▶ TASK DETAILS: Could you repeat the records, starting at the beginning and ending at the line containing "Action: (483, 634)", but swap "Legacy Firewalls" for "Firewall Rules" and leave everything else as it is?

-*-*-

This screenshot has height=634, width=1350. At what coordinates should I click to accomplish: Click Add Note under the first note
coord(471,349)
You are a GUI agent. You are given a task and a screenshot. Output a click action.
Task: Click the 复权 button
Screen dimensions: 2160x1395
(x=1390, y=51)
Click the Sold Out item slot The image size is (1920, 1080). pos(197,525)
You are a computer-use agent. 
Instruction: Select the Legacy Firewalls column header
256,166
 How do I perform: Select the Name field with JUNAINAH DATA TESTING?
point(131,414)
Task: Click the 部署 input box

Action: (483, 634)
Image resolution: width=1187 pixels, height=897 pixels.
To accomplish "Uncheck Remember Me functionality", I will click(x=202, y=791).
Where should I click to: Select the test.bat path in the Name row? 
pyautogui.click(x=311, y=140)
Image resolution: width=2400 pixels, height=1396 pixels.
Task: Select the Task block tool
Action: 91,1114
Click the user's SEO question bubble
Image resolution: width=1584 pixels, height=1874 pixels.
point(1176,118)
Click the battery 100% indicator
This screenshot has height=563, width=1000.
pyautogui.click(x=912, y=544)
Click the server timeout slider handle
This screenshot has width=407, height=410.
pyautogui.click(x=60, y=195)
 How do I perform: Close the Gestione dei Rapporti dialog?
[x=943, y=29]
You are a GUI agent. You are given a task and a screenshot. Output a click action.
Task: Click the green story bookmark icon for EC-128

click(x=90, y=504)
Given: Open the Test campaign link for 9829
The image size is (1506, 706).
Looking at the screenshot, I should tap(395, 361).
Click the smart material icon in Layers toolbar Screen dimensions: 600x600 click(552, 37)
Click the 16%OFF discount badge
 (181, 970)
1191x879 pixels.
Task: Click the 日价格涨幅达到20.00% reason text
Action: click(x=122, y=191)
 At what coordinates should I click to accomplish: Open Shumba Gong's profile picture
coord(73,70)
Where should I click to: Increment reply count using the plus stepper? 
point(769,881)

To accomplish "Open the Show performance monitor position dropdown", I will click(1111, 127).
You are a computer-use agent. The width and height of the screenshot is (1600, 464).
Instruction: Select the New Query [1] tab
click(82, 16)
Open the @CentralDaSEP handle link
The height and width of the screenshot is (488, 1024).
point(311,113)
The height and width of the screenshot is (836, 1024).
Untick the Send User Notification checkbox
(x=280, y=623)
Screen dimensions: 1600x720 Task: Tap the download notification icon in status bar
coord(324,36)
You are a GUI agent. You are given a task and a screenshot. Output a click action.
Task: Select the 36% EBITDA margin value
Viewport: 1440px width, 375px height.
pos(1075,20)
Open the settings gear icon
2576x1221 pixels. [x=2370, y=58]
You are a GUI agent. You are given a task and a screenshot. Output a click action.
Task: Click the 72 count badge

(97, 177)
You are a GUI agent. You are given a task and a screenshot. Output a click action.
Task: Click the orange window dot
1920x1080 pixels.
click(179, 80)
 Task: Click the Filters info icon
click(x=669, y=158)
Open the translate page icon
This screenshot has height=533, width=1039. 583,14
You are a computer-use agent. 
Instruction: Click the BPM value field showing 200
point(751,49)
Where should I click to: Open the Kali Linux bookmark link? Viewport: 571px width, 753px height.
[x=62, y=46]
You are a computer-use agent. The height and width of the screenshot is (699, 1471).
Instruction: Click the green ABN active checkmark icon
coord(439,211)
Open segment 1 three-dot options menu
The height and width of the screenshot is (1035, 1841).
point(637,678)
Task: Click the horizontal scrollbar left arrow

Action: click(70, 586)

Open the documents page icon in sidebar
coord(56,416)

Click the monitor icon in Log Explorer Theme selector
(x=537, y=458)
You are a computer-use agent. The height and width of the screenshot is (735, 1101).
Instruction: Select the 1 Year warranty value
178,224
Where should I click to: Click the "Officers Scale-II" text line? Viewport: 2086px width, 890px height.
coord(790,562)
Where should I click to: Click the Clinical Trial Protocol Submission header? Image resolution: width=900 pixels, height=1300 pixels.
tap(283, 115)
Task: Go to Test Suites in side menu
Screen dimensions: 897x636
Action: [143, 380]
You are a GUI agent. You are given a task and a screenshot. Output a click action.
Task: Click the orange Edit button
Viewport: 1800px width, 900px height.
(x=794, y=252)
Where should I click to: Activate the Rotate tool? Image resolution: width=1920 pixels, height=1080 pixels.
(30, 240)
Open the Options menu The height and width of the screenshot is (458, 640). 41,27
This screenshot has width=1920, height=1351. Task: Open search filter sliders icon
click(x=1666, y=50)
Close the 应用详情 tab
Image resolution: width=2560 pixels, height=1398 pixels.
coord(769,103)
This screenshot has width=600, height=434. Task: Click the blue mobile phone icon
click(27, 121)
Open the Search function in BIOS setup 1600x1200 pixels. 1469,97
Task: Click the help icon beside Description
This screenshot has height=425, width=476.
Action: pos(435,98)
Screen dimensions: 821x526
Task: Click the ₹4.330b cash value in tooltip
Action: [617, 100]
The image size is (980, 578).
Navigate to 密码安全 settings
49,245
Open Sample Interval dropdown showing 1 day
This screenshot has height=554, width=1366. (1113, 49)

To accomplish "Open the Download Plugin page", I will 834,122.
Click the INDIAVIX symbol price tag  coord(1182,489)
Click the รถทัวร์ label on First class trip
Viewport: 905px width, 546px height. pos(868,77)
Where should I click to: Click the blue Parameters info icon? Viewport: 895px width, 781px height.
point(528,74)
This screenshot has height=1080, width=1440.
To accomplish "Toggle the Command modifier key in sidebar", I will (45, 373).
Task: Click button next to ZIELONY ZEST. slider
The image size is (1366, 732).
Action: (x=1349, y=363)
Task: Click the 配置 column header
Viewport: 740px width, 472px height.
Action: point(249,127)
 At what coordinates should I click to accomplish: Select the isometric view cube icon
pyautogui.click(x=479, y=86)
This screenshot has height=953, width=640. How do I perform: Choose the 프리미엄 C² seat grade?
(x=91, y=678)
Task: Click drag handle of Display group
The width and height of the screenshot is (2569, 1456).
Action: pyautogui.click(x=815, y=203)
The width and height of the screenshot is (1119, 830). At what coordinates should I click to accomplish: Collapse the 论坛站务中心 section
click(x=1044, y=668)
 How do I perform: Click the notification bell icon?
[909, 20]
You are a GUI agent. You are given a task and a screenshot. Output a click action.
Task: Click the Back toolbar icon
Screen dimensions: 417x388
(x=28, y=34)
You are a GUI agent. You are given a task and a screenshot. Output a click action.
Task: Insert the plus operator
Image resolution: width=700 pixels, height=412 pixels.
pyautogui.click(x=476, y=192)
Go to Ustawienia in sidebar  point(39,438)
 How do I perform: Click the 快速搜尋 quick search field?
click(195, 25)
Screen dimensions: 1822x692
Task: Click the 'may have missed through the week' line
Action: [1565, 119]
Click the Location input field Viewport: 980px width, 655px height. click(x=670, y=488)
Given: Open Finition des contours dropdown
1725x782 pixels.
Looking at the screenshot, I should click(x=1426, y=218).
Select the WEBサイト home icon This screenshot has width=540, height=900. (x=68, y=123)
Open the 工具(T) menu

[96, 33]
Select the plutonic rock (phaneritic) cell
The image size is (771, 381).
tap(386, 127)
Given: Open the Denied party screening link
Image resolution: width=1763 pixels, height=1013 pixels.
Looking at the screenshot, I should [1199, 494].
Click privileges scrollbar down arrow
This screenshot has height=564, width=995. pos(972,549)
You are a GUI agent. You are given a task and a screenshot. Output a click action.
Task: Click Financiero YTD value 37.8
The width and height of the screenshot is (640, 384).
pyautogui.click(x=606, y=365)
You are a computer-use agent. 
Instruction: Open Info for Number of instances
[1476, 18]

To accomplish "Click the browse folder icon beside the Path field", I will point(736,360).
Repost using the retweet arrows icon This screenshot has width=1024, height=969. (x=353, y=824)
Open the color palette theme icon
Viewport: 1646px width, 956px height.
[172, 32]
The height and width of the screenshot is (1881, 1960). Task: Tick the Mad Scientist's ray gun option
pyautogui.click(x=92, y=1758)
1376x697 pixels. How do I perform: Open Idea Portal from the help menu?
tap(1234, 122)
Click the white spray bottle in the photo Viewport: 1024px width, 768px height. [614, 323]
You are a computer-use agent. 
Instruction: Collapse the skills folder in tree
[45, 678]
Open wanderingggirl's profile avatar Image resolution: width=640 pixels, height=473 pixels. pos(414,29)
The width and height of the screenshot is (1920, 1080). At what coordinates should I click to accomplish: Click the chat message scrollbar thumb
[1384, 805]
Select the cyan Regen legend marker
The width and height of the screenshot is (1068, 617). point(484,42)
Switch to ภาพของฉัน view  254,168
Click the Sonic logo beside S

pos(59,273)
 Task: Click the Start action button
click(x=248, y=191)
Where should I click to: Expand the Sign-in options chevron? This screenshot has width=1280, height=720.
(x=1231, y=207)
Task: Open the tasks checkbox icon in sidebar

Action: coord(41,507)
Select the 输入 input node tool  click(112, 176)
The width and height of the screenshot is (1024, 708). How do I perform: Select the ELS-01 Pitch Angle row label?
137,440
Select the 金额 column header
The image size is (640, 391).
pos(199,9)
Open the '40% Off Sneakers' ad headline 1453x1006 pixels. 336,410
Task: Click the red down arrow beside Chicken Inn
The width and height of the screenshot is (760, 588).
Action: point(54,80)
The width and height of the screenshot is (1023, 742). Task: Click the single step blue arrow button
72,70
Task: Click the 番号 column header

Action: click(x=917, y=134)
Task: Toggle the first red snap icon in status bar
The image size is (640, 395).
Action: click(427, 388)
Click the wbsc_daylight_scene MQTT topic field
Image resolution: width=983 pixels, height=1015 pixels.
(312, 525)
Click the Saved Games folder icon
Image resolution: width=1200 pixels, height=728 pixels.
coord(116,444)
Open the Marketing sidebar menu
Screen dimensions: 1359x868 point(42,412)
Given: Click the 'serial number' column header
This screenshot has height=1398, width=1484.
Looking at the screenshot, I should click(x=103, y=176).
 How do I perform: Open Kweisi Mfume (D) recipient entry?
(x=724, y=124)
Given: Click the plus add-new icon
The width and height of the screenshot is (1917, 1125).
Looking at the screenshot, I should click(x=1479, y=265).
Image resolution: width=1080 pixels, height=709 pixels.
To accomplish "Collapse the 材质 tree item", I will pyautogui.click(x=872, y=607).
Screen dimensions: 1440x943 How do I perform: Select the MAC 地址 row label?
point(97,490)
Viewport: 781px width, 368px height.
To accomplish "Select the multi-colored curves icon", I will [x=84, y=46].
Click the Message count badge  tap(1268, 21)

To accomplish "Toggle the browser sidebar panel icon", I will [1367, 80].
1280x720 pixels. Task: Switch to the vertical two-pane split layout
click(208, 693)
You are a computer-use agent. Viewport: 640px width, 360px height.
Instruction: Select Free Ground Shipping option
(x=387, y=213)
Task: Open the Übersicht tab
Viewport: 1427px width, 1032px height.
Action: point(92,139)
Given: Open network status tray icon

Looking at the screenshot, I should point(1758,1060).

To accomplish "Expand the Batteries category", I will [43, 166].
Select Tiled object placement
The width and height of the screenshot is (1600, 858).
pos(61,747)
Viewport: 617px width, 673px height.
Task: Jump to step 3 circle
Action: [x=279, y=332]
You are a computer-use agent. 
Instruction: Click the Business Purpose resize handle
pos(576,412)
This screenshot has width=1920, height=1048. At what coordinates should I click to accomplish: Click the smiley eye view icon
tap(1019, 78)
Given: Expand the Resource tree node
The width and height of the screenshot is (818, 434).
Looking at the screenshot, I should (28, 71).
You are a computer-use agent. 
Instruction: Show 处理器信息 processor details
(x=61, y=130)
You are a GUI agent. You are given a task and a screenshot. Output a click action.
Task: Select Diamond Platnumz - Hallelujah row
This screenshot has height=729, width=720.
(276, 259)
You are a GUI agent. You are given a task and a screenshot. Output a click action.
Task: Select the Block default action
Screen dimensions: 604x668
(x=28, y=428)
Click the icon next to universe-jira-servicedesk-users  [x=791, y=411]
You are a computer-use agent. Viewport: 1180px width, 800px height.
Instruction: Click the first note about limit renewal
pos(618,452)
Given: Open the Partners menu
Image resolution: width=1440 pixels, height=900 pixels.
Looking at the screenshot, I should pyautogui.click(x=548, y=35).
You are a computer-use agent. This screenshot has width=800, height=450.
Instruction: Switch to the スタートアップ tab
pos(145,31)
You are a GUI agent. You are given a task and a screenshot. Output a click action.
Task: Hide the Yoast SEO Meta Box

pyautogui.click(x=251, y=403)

-*-*-

▶ RESPONSE TO THE EXERCISE:
This screenshot has height=634, width=1350. At what coordinates should I click to accomplish: Click Add Note under the first note
coord(471,349)
You are a GUI agent. You are given a task and a screenshot. Output a click action.
Task: Click the 复权 button
Screen dimensions: 2160x1395
(x=1390, y=51)
Click the Sold Out item slot The image size is (1920, 1080). pos(197,525)
You are a computer-use agent. 
Instruction: Select the Firewall Rules column header
256,166
 How do I perform: Select the Name field with JUNAINAH DATA TESTING?
point(131,414)
Task: Click the 部署 input box

Action: (483, 634)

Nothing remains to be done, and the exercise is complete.